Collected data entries

++++

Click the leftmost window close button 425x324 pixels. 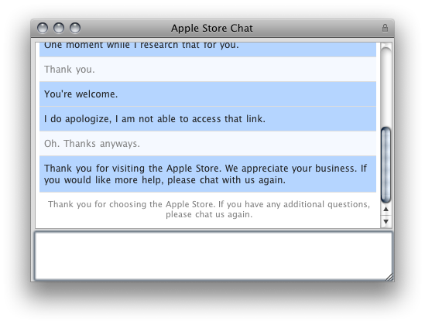click(43, 28)
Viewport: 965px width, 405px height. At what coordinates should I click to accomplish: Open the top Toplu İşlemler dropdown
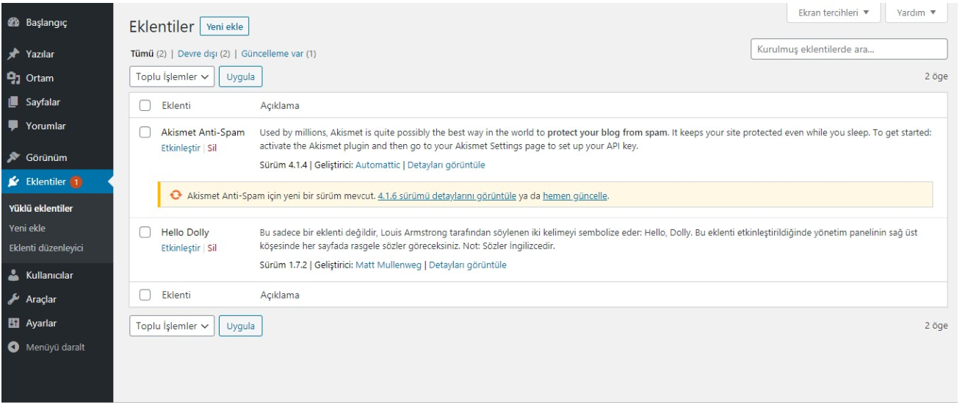pos(172,77)
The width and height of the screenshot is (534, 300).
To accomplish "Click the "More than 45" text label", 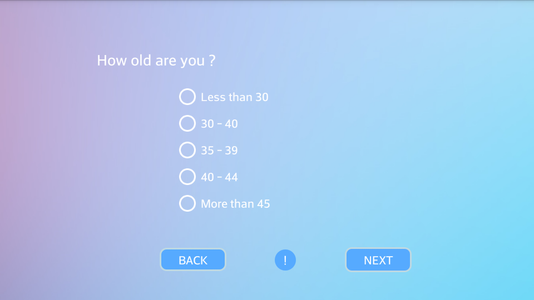I will (x=235, y=204).
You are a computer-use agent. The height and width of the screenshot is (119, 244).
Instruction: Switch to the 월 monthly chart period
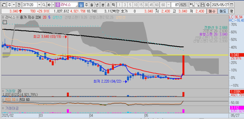92,5
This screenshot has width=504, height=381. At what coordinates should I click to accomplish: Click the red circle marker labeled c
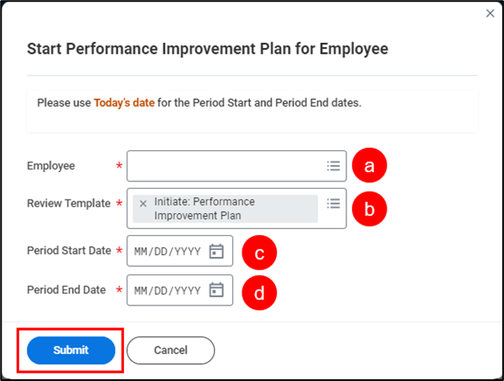[259, 253]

++++

Starting with the line that holds "You are a computer-use", return each line exactly through the final line of the entries above; pictures are not part of the output.

You are a computer-use agent. The height and width of the screenshot is (119, 244).
Instruction: Switch to the 월 monthly chart period
92,5
This screenshot has width=504, height=381. At what coordinates should I click to accomplish: Click the red circle marker labeled c
[259, 253]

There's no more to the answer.